= Phoenix Park (Eau Claire, Wisconsin) =

Phoenix Park is a public space in downtown Eau Claire, Wisconsin, located on a former brownfield site at the confluence of the Chippewa River and the Eau Claire River. It covers approximately 9 acres with approximately 1/2 mile of riverbank frontage. The park serves as the trailhead for the Chippewa River State Trail. The park also offers a walking labyrinth, a natural amphitheater, and is home to Eau Claire's year-round farmer's market. These amenities make Phoenix Park a major gathering spot, especially during the summer months when the park plays hosts to concerts.

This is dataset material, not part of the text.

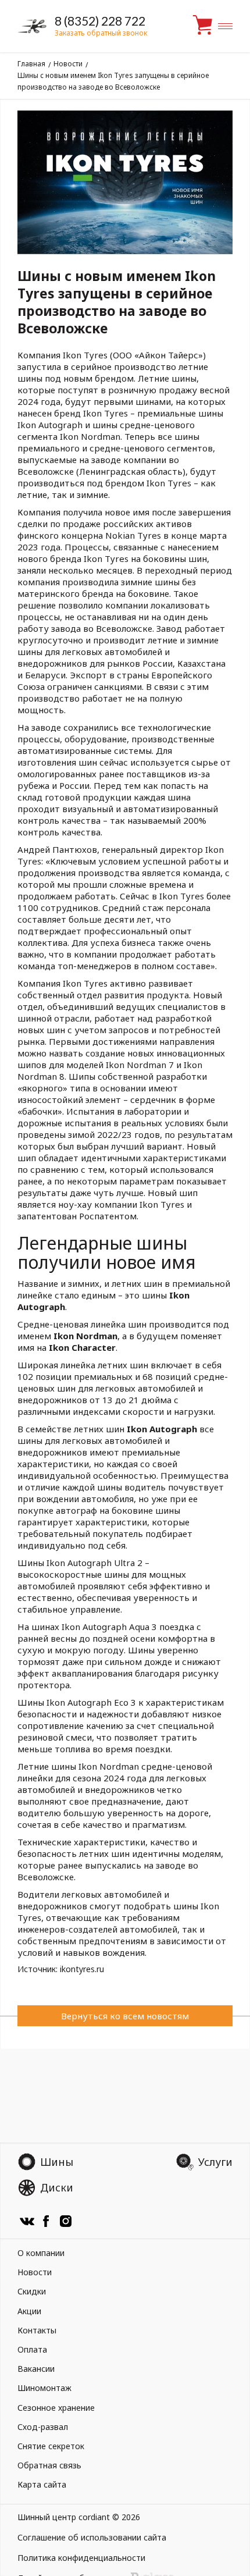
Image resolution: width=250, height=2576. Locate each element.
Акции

The park is owned and operated by the City of Eau Claire.

==History==
Completed in 2005, the park is named for the former Phoenix Steel Company (previously Phoenix Manufacturing Company) that resided on a majority of the site (along the Chippewa River frontage) since 1875. Phoenix Steel vacated the site in 1971, and subsequently leased the building for warehousing and storage. In 1981 the city of Eau Claire took ownership of the tax-delinquent site with the intent of eliminating the blight influences of the property. Despite the listing of the industrial buildings in the National Register of Historic Places in 1983, the buildings were demolished per the city's plan in 1985. In 1994 the city and Wisconsin Department of Natural Resources worked jointly to remediate the soil contamination from almost a century of industrial operations. The remainder of the brownfield on the Eau Claire River frontage, owned by Northern States Power (later Xcel Energy), was remediated in 2002. The purchase of the land by the city of Eau Claire was aided by the Knowles-Nelson Stewardship Fund, a state of Wisconsin fund for conservation, recreation, and waterfront development. The construction of the park was funded through a mix of Federal funding and Eau Claire Tax Incremental District #8, created to eliminate blight in the downtown area.